No doubt lengthy paeans will be forthcoming from the Kittler 
scholars. They will be, of course, well deserved for a thinker whose 
work traversed so many spheres. For us in the media, Kittler's work 
has been an indispensable source of rigor and insight. Back in 1987, 
I read the first chapter of Gramophone, Film, Typewriter in the 
journal October. After that, his name surfaced in many sources and I 
read everything I could find with voracious interest. He was 
regularly in the media festivals and his intense presence was a stark 
challenge to the kind of idiosyncratic history that was/is still so 
prevalent in the media sphere.

Uncompromising and prodigious, Kittler's works evinced an analytical 
force that came with unsparing lucidity.

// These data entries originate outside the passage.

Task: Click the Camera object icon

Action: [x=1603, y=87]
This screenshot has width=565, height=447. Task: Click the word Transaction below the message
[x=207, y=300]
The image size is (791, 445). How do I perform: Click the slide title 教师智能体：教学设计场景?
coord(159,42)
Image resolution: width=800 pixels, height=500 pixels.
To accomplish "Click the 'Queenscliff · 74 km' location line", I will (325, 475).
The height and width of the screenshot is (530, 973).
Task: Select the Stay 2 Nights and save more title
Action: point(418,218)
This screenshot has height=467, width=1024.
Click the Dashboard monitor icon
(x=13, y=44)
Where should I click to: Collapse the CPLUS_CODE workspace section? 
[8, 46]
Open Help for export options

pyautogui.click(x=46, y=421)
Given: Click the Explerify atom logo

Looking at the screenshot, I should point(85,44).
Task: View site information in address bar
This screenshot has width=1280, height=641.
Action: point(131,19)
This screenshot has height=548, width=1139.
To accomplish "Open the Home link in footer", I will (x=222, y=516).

Few contrived accounts could 
match his astute autopsies. Kittler embraced history from both ends 
and wrung from it meanings that analytical amateurs could never 
fathom. At home with Pink Floyd and Pynchon, Volta and Virilio, 
Edison and Euclid, Helmholz and Heidegger, Shannon and the 
pre-Socratics, Foucault and Frege, Turing and Thucydides, Wagner and 
Weiner, etc,. Kittler dissected history with exacting precision. 
Under the veneers of comfortable historiography, Kittler discerned 
systems and unscrambled ciphers that identified not mere 
archaeological tidbits but the anatomy and circulatory systems for 
the mobilization of discourses increasingly inscribed by technologies 
whose effect would radically alter our 'so-called' (one of his 
favorite phrases) communication horizon. He knew so well the link 
between militarism and media, power and information, philosophy and 
poetry, reading and really reading. 

His wit was often obscure, his arguments targeted with intimidating 
precision, his ideas formidable and elucidated with the kind of 
certainty that remain a challenge to anyone representing themselves 
as media historians or theorists. No one in our field can avoid the 
continuing reverberations of his ideas, the on-going influence of the 
many scholars who have followed, studied with, or have seriously 
studied his work.

Years ago at the Ars Electronica conference InfoWar, Paul Virilio 
participated remotely by videoconference. Just after, I spoke with 
Kittler who said in his reluctant English "he always brings water to 
my eyes." Well, we were outside the Brucknerhaus smoking at the time 
so maybe it was just a little smoke in the eyes. Nah. It wasn't then 
for him and it isn't now for all of us.